SHEARER: Well, I'm still trying to figure out whether we've stopped having the national discussion about race that we started having after Katrina or if this is a different national discussion about race we're supposed to be having than the one we had after O.J. Frankly, if I'm a betting man, I'm betting that the discussion we have next week is over whether Dannielynn gets the money.

OLBERMANN: Or perhaps what replaces Imus on MSNBC and CBS Radio.

SHEARER: Hey, they said news coverage. That would be interesting.

OLBERMANN: Don't get me in trouble, Harry. Harry Shearer, the host of radio's "Le Show," and, of course, from the Simpsons, which I can now reveal I'm scheduled to make a cameo guest appearance on next season, thanks very much.

SHEARER: Excellent.

OLBERMANN: My pleasure sir, all the best.

SHEARER: Mine too. Thank you.

OLBERMANN: And a quick freakish issue footnote to the Imus story, the New Jersey Governor John Corzine was heading for last night's meeting between Mr. Imus and the Rutgers team, which was held at the New Jersey governor's mansion, when his motorcade was involved in a multi-vehicle accident, struck by a car that was swerving to avoid a pick-up truck.

Governor Corzine was severely injured, flown to the hospital by helicopter, in critical but stable condition at last report. He suffered a broken leg, broken sternum, broken vertebra and 12 broken ribs. Doctors say a full recovery could take months. Corzine tonight still on a respirator and heavily sedated, but conscience and responsive.

A spokesman saying today that the governor apparently was not wearing his seat belt at the time of that accident.

Remember the dolphins displaced from an aquarium by Hurricane Katrina?

Remarkable developments as their story continues.

And remember that "American Idol" show?
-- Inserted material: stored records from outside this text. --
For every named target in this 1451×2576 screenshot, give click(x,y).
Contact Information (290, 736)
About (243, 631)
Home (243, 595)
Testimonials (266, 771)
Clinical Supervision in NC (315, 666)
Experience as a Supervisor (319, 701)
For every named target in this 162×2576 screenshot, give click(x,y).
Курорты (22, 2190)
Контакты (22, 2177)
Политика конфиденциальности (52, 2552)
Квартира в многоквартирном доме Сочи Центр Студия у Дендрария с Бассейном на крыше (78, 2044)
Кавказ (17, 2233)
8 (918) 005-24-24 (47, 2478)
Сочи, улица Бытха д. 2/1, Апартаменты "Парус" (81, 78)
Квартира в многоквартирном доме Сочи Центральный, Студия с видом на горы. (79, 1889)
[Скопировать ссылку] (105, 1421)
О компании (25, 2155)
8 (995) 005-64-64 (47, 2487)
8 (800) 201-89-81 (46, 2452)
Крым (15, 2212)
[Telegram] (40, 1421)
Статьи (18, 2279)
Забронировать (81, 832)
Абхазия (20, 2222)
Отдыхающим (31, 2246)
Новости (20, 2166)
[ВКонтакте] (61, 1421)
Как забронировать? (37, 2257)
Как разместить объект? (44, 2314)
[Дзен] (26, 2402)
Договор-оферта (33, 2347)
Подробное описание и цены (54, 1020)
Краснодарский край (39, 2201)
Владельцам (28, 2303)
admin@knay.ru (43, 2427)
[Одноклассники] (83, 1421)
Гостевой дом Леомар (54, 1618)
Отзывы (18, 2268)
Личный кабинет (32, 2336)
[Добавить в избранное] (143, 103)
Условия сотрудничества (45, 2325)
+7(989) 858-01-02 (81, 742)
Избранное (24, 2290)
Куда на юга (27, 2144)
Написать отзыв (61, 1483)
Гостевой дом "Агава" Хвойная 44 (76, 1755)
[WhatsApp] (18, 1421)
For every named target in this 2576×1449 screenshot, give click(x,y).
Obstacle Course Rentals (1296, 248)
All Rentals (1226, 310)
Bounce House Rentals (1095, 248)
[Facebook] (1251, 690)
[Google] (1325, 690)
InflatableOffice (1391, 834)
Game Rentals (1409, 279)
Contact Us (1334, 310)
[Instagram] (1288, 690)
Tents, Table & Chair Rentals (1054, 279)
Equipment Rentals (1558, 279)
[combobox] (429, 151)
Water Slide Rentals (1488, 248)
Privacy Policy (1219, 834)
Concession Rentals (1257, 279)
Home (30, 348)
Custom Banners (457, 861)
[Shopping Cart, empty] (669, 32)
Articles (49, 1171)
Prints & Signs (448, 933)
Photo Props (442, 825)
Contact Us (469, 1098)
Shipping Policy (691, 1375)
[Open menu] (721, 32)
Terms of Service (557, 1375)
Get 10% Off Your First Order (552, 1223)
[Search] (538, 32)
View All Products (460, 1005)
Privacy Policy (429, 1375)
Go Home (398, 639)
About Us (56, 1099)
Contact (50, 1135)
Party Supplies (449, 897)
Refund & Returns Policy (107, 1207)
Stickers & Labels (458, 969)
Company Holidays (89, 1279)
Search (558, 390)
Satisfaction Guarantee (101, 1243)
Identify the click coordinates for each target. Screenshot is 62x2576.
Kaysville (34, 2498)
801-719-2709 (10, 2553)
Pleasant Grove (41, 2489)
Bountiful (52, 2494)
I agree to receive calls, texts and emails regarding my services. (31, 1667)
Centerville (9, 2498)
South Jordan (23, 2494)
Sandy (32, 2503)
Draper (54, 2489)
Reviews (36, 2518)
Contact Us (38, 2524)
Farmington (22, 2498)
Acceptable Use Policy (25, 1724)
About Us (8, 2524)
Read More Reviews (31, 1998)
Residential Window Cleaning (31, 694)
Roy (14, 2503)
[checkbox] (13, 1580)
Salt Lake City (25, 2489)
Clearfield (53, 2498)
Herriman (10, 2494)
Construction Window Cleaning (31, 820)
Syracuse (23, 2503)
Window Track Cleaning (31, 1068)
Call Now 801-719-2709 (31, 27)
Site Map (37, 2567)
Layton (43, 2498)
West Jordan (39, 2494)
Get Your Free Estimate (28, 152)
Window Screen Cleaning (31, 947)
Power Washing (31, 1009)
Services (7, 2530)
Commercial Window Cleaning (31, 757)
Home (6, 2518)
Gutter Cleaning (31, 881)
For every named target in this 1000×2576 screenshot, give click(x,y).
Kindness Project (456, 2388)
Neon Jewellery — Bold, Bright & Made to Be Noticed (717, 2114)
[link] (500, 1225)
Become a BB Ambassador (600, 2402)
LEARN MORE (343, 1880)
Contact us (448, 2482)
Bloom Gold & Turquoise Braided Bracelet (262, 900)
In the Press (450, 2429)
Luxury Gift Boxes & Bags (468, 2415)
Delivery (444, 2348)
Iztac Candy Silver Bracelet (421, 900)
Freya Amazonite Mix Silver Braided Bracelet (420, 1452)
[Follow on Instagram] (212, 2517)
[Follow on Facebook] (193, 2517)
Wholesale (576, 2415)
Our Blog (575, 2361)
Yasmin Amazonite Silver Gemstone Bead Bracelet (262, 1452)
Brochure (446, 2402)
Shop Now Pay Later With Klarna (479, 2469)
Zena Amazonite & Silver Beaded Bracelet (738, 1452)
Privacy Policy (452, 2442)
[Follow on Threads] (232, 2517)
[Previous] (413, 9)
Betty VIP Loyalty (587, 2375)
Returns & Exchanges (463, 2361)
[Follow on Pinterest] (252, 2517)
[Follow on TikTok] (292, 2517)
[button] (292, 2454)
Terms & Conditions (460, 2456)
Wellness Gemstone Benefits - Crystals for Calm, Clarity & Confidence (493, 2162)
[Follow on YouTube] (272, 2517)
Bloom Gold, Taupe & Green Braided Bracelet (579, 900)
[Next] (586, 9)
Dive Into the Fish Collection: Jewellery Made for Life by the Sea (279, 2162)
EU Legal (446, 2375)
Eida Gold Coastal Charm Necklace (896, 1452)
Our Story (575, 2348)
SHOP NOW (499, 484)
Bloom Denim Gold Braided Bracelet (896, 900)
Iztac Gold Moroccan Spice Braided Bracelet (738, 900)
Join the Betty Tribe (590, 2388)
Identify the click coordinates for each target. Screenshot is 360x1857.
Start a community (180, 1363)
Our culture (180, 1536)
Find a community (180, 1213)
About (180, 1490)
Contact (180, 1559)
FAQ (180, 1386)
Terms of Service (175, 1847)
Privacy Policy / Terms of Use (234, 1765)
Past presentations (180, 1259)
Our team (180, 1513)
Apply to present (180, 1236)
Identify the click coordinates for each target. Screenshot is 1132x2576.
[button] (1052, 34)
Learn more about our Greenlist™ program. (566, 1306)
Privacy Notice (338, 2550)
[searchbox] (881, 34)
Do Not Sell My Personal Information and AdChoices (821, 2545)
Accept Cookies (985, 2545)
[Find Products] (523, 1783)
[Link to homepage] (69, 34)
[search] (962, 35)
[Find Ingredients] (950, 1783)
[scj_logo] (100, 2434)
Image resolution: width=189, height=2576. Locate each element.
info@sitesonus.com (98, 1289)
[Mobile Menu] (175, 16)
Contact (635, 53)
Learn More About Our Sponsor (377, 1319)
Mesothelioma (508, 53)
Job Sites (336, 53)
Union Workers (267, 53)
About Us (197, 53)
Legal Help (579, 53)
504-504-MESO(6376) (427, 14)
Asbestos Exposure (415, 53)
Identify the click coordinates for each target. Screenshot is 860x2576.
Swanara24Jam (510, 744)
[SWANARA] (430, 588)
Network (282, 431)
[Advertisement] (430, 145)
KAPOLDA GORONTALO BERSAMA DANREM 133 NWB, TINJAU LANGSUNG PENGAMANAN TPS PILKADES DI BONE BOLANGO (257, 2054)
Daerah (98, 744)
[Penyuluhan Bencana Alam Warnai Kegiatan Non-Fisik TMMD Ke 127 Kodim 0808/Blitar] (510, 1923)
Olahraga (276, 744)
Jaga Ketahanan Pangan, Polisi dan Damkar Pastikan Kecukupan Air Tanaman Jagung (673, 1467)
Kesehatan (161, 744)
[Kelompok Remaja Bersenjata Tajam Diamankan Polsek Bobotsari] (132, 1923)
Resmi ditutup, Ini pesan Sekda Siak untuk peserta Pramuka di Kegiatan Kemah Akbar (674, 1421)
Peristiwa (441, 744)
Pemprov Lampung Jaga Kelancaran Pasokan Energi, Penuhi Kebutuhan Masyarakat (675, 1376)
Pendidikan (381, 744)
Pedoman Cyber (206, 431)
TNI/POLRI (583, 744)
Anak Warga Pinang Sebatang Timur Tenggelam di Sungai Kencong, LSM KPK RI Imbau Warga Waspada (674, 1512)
A report that it is now being sabotaged by its alumni. Details ahead here on Countdown.

(COMMERCIAL BREAK)

OLBERMANN: A correction to our Oddball segment tonight, our viewers advise us that the beer vending machines shown from the Czech Republic are hardly the first in the world history. They are, however, claiming to be the first capable of asking for proof. Setting the record straight.

Turning now to dolphins trained to kill; the plot of the 1973 film "Day of the Dolphins," and a nagging rumor the U.S. Navy has been trying to dispel for decades. But the Navy says relax your blow hole fella, although dolphins are trained to search for underwater mines, they're never armed, nor taught to kill humans. So dolphins are not fighters, they're lovers.

Our number two story in the Countdown, take ten nubile young dolphins, send them to the Bahamas for spring break and use your mammalian imagination. Our correspondent Kerry Sanders has the story that we want to warn you contains graphic images that may offend you if you're a dolphin. Otherwise, call the kids in.

(BEGIN VIDEOTAPE)

KERRY SANDERS, NBC NEWS CORRESPONDENT (voice-over): Thirty one-year-old Kelly gave birth first, a breech birth, which in the dolphin world means it came out headfirst. Then 22-year-old Michelle went into labor, another healthy baby dolphin. Yes, friends and family celebrated.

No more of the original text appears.